Data from the South African Reserve Bank (SARB) yesterday showed that the credit extension increased to 5.9 percent in April, up from 5 percent recorded in March.

SARB said household credit extension increased 2.9 percent year-on-year while corporate credit growth rose 8.5 percent on a yearly basis compared to 8.8percent in the comparative period, while mortgage advances rose by a moderate 3.1 percent year-on-year in April, against the 3 percent recorded in March.

Growth in the broadest measure of money supply (M3) accelerated from 7.4 percent on a yearly basis in March to 8.4 percent last month, better than market expectations of a rise to 7.6 percent year-on-year.

Investec economist Kamilla Kaplan said that the inclusion of new African Bank data resulted in a technical correction to the household credit data in April 2016.

“This has been an influencing factor on the contraction in the unsecured household credit category since April last year,” Kaplan said.

According to Trading Economics, private sector credit in South Africa has averaged 14.11 percent reaching an alltime high of 35.88 percent in 1981 against a record low of -2.35 percent in 1966.

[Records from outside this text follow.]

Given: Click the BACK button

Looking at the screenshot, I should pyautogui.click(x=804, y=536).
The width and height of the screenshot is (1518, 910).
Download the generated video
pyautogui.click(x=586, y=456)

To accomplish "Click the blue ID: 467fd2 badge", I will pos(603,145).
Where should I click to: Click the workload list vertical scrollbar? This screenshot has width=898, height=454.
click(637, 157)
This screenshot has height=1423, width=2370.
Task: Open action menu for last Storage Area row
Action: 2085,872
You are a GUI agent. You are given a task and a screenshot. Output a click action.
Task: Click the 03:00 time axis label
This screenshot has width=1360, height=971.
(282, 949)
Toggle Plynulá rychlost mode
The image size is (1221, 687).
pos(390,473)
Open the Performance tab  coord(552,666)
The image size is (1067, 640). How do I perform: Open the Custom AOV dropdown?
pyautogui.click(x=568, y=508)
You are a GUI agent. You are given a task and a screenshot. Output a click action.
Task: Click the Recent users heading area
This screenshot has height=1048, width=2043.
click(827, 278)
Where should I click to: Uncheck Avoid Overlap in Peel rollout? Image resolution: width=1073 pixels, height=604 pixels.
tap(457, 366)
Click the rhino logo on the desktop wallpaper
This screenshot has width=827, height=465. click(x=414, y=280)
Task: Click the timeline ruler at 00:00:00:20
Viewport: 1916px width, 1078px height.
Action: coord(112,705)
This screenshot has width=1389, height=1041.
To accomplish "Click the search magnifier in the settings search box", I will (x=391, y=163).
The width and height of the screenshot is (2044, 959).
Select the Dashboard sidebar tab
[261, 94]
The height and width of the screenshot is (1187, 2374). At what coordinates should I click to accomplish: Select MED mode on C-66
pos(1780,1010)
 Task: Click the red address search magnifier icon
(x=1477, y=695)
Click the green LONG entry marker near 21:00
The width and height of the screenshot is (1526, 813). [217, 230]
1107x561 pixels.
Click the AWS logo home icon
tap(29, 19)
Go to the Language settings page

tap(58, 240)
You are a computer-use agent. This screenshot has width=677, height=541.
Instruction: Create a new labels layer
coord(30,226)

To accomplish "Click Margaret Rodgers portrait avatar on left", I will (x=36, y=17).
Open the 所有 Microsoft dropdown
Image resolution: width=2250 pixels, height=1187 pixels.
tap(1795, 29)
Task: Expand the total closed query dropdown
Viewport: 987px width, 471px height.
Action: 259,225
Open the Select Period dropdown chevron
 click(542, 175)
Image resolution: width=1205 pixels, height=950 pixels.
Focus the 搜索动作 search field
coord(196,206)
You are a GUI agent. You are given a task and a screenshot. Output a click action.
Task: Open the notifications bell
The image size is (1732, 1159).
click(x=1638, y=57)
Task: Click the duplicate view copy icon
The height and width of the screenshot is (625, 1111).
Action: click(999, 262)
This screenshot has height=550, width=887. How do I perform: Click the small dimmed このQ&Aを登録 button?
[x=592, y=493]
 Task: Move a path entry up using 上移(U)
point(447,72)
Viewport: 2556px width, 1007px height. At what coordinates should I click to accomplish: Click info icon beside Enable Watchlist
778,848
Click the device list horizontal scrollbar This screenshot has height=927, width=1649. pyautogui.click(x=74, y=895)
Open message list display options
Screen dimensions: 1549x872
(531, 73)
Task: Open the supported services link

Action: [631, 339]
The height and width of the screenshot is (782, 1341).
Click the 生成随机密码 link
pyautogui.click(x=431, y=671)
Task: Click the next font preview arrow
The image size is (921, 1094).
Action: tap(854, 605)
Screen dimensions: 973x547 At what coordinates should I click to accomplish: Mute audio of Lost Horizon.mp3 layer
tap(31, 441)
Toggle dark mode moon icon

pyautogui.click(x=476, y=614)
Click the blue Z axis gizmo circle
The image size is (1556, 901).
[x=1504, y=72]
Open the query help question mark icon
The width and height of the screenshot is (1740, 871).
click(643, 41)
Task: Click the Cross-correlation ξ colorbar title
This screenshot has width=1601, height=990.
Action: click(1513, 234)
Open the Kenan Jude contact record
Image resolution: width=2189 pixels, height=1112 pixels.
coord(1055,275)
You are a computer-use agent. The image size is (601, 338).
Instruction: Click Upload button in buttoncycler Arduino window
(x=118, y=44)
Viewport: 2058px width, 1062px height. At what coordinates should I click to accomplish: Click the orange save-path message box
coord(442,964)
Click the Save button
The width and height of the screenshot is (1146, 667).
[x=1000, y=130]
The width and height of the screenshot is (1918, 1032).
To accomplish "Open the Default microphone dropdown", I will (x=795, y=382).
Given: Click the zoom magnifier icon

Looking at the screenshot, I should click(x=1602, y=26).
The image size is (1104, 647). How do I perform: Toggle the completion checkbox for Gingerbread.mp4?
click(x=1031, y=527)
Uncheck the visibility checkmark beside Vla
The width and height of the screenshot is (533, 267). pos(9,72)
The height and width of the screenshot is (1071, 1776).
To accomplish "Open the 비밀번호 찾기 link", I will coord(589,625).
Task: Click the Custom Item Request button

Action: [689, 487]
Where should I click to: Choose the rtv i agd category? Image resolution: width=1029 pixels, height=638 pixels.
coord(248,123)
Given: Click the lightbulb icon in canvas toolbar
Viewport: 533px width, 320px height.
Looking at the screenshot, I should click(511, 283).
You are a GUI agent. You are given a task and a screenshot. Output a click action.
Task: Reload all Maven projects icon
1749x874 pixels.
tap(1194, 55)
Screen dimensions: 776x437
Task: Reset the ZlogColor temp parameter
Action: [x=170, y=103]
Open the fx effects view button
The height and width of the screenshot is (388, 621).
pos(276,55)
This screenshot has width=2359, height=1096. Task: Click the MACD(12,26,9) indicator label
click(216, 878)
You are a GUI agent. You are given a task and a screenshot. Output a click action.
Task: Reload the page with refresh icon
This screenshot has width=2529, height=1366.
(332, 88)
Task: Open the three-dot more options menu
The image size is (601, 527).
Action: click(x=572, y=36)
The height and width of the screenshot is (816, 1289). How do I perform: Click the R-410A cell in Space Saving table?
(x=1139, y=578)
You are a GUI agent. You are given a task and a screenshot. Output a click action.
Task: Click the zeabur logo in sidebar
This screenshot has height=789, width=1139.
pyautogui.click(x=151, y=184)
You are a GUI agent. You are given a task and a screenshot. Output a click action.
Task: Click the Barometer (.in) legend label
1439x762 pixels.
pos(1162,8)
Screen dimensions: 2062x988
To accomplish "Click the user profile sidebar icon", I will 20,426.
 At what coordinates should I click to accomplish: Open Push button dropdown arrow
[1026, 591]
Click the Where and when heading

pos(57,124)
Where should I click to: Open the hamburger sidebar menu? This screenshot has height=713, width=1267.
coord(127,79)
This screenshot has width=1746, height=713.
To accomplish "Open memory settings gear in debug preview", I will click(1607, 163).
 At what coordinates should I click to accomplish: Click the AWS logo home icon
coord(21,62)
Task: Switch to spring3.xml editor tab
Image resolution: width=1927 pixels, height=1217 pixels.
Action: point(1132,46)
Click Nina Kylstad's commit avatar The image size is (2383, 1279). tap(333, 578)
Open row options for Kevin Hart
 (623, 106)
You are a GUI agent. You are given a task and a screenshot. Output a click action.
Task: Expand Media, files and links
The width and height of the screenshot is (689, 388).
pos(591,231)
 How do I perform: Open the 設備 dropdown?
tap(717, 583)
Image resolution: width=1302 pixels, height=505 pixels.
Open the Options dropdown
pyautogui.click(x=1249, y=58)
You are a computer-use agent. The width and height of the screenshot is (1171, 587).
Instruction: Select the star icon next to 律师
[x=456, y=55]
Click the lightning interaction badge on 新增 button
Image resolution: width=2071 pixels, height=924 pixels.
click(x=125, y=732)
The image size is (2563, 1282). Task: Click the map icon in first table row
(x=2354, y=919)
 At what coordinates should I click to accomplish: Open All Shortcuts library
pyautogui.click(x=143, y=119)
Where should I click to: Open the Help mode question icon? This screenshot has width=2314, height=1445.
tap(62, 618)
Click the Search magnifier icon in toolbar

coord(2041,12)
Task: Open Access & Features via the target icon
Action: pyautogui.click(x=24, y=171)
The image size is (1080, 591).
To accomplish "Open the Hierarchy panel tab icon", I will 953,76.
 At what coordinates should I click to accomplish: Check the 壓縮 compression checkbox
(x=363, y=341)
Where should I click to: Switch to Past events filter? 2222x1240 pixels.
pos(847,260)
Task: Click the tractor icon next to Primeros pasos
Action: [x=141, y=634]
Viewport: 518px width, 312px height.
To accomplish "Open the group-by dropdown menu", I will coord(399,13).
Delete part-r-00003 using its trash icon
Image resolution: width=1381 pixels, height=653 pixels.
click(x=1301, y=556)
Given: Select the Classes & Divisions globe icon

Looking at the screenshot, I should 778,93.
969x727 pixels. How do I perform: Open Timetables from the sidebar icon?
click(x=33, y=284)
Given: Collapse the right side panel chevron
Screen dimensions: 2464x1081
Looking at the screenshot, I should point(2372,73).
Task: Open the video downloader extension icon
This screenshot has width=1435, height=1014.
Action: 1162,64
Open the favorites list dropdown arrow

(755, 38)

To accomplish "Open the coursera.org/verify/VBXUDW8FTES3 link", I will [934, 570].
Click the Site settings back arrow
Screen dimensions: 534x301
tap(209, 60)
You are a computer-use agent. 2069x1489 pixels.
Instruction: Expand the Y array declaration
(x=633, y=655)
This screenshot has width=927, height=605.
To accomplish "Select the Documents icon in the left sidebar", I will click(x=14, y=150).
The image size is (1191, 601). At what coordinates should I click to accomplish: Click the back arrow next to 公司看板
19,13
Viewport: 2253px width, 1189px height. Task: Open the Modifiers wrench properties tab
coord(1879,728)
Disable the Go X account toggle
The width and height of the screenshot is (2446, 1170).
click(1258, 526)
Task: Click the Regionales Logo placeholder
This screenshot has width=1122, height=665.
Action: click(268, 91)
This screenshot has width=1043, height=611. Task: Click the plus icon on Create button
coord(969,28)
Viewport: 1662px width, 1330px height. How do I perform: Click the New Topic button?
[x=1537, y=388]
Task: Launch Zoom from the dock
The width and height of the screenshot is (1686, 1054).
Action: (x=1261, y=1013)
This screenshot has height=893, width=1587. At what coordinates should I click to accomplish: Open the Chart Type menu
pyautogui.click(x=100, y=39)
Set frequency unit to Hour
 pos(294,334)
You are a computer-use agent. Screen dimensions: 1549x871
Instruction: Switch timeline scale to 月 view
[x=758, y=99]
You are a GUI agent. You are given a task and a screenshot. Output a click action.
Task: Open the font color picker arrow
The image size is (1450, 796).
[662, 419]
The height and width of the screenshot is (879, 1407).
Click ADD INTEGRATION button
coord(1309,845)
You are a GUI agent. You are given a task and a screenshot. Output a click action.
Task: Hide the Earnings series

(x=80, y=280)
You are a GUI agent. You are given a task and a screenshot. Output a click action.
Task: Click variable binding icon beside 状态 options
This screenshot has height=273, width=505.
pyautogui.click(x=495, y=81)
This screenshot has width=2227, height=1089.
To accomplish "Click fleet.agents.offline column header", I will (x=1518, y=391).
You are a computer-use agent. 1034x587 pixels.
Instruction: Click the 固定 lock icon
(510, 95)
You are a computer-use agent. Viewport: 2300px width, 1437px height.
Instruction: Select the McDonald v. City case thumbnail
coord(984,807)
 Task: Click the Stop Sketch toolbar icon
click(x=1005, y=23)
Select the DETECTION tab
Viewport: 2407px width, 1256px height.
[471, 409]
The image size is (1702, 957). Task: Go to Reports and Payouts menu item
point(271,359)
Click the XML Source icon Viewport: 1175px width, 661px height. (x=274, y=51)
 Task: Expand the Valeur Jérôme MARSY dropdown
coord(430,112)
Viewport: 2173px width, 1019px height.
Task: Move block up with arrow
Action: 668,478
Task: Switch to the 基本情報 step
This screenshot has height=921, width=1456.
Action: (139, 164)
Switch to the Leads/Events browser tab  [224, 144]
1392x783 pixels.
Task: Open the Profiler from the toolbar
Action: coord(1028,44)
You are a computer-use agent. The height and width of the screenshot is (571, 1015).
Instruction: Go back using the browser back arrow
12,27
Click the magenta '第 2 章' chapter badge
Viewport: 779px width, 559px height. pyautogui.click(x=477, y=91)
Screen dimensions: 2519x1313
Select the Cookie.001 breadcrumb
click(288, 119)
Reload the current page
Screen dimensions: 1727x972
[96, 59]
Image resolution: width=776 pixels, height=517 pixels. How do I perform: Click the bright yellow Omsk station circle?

Growth in overdrafts during the period rose marginally to 22.8 percent year-on-year up from 22.2 percent in March, while unsecured loans increased by 17.2 percent year-on-year and mortgage advances saw a 10.4 percent uptick on a yearly basis.

Read also: Rand gains as SA credit demand on the rise

Vehicle finance slowed to 8.3 percent in the period compared to 8.9 percent recorded in March.

Meanwhile, data from quarter 1 2017 TransUnion Consumer Credit Index (CCI) showed that South African households appeared to be in better shape to weather economic storms than they were last year, with the index climbing at its fastest pace in two years.

The union said the index, which measures overall credit health among borrowers based on data gathered on 53.8 million accounts and a revolving credit value of R146 billion, jumped from 49.7 to 52.4 points.

TransUnion chief executive Lee Naik said that the improved rate of debt repayment, despite weak cash flow was partly due to a lower overall household credit extension during the same period.